OpenNMT-py Training takes 4 hours - regardless of corpus size

It doesn’t seem to matter if my corpora has 10K, 100K, 1 million, 20 million segments, it takes 4 hours to run on my GPU. I see that there are 100K steps, again, regardless of corpus size. This does not seem right. Before I dive into the scripts and hyper parameters, I wanted to check in to see if this is the default expected behavior. Here are the commands I use to preprocess, train, translate, and evaluate the model:

python3 -train_src data/src-train.txt -train_tgt data/tgt-train.txt -valid_src data/src-val.txt -valid_tgt data/tgt-val.txt -save_data data/demopython3 -data data/demo -save_model demo-model -world_size 1 -gpu_ranks 0
python3 -model enes_1mil/ -src data/src-test.txt -output pred.txt -replace_unk -verbose
~/workspace/OpenNMT-py/tools/multi-bleu.perl data/tgt-test.txt < data/pred.txt

I get a 35.68 BLEU (detok) on my EN>ES model using 20 million segments from the paracrawl corpus.

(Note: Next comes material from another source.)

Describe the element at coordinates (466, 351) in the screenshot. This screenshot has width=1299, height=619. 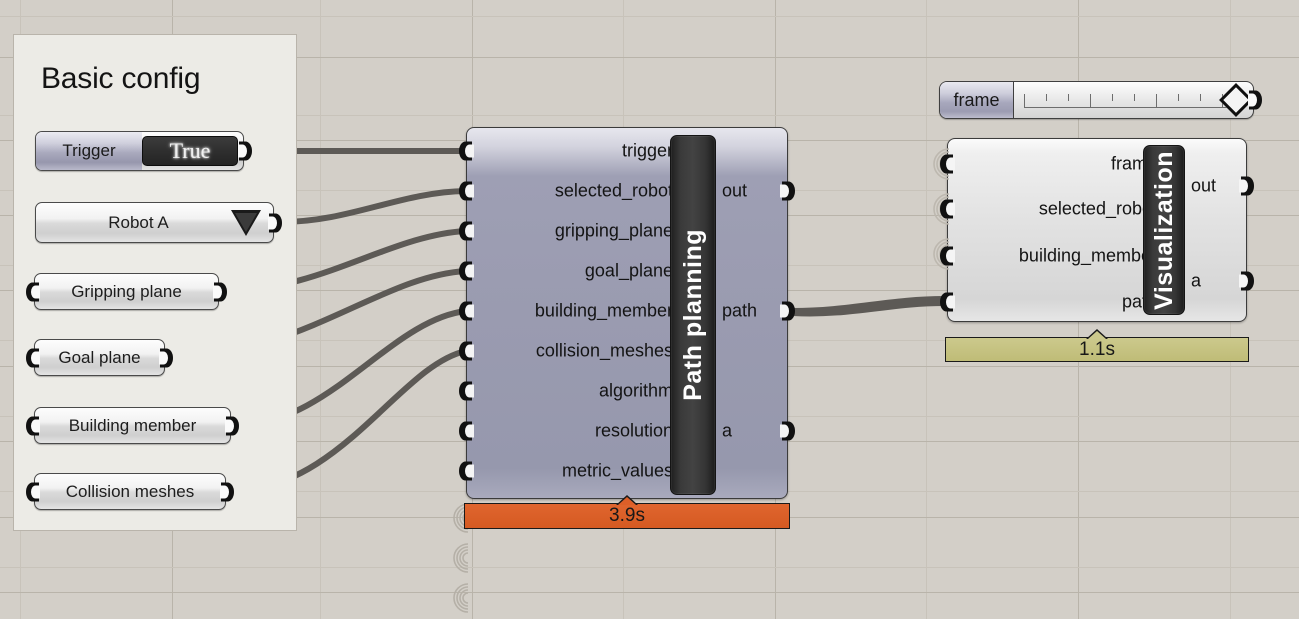
I see `port-nub-collision-meshes` at that location.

Any feedback is appreciated.



Yes, this is expected. You should configure the training option -train_steps.

Hi Guillaume,
Thanks for the feedback. Excuse my ignorance here, is there a correlation between corpora size and training steps? What you try training with 20 million segments? 1 million? 100k?

Or is there a correlation?

Edit: Better yet, if you can point me to some documentation somewhere on RNNs/LSTMs where I can better understand this parameter, that would be great!